The Democratic National Committee has announced that UCLA will host the sixth Democratic debate in California in December. Given California’s outsized role in the Democratic Party, the candidates should be asked questions unique to our state.
A good question to start with would be: Why is California, the most liberal and most Democratic of the big states, also America’s number one impoverished state? Our poverty rate, when adjusted for inflation, is the highest in the nation. How could this be in this state of such great wealth? The quick answer is that we do not produce the good blue collar jobs we did 50 years ago. High school graduates find it hard to get good paying jobs in California. With outrageous home prices, they also cannot afford a place to live.
This leads to the most obvious next question: What should California be doing to alleviate its high poverty rate? The answer is, of course, create good jobs. But California always rates near the bottom when it comes to the state’s business climate, and our business tax climate is one of the worst. So businesses, and the jobs they create, are going to places like Texas. The Dallas Business Journal reports that in 2016 1,800 businesses left California, and 300 of them landed in Texas. More people are moving out of California than are moving in, while Texas will be the fastest growing large state this decade.
Then there is an embarrassing question for the Democratic candidates: Who has the better model for creating jobs and expanding wealth, Republican run Texas or Democratic run California? Californians themselves are answering that question, fed up with homelessness, filth in our large cities, outrageous housing prices and declining job opportunities, young people are leaving California for the western and sunbelt states.
Now should the candidates be let off the hook about our wildfires, which are a regular fall event in this dry state. Beyond the obvious loss of life and property, there is also the reality that our forest fires are cancelling any progress California is making fighting climate change. California’s fires have sent greenhouse gases into the atmosphere equal to dozens of coal fired power plants. The fires in 2018 alone emitted 68 million tons of carbon dioxide; that’s nearly equal to all carbon dioxide resulting from electricity generation in the state.

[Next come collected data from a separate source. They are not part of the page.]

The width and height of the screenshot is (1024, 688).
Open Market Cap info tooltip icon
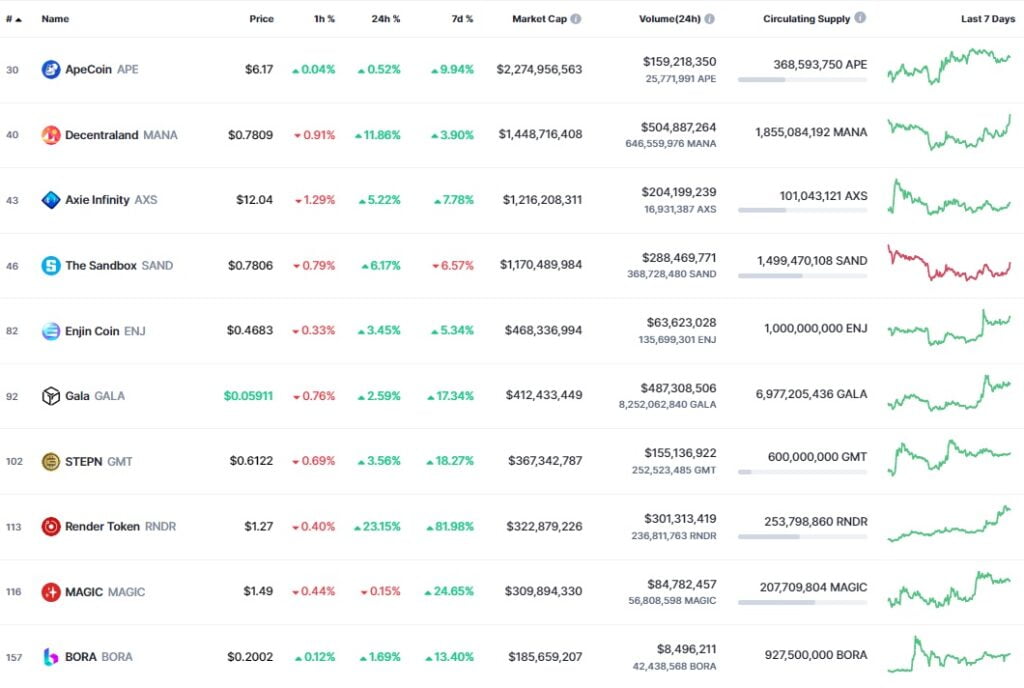(x=576, y=19)
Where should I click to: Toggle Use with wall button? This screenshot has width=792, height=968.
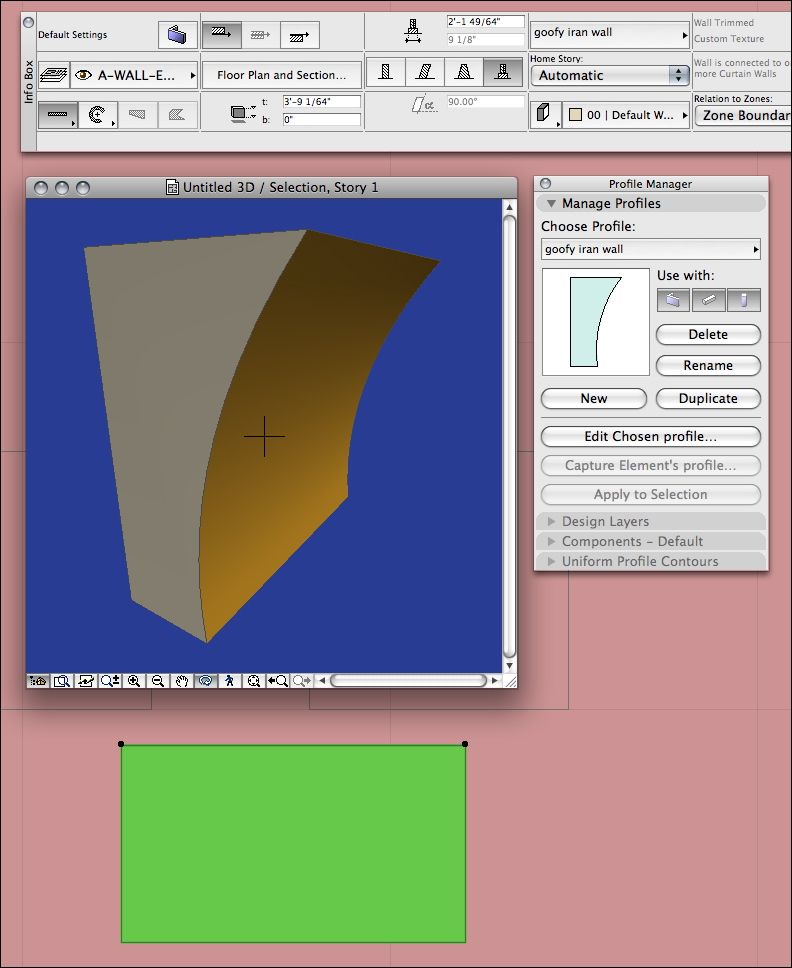[673, 299]
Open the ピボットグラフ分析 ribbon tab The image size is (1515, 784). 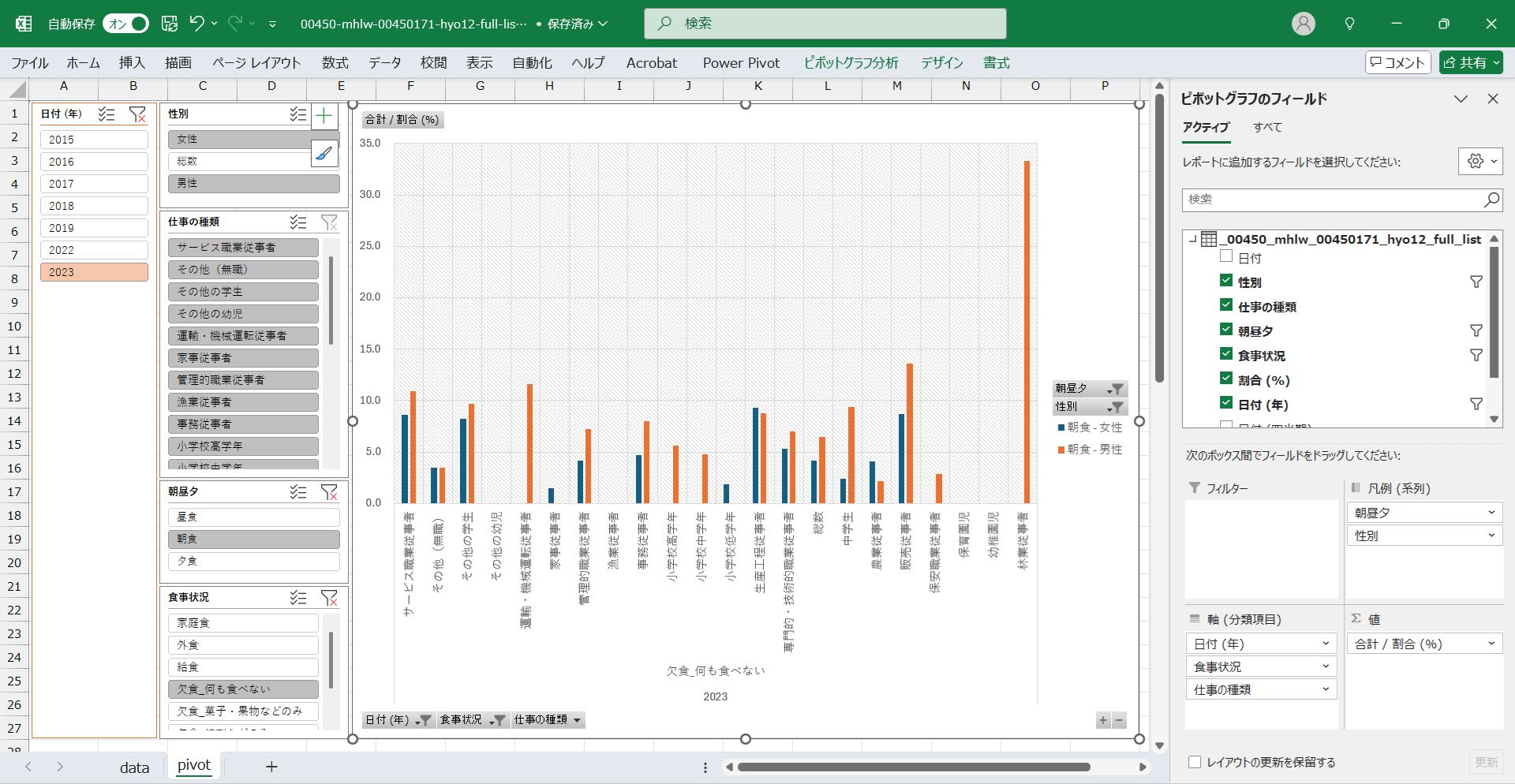coord(850,63)
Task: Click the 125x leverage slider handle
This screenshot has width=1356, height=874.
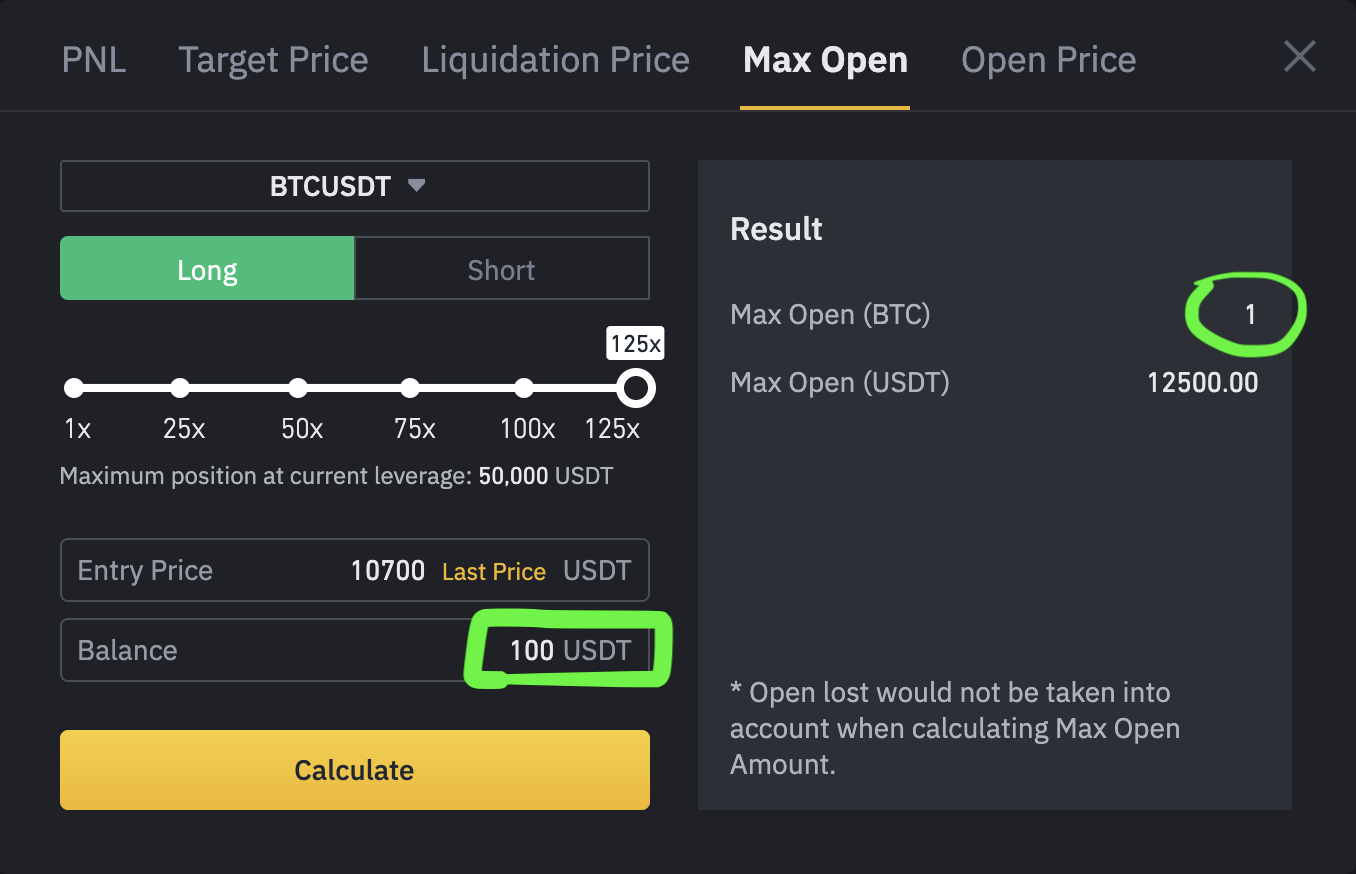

So let’s ask the candidates to access some blame. A good question would be: Are the fires at least in part California government’s fault? Drive though any forest area and looks at the dead trees and dead brush. The drought, warmer weather and diseases have led to a massive die off of trees over the past decade, with more than 150 million dead trees, a state record, according to Cal Fire. The fuel is just waiting for a spark. Has California tried to manage these forests and remove the dry fuel, until very recently the answer is no.
Is government to blame for the PG&E fire fiasco? The answer is yes. PG&E is a heavily regulated utility; it does nothing without state permission. But in recent years environmentalists and politicians have forced PG&E to spend precious dollars on green energy, instead of clearing the trees around their power lines and upgrading their facilities. PG&E and California government are so inept that even with a blackout in Sonoma County last week a faulty PG&E transformer managed to start the massive Kincaid fire that has already destroyed one of California’s most historic wineries. Will California insist that PG&E shift funding away from green energy and toward fixing its infrastructure? Of course they should but the answer is that they won’t.
Then there is a final question for the Democratic wannabes: Given California’s poverty, homelessness and out of control fires, what are you going to do to keep the rest of the nation from becoming like California?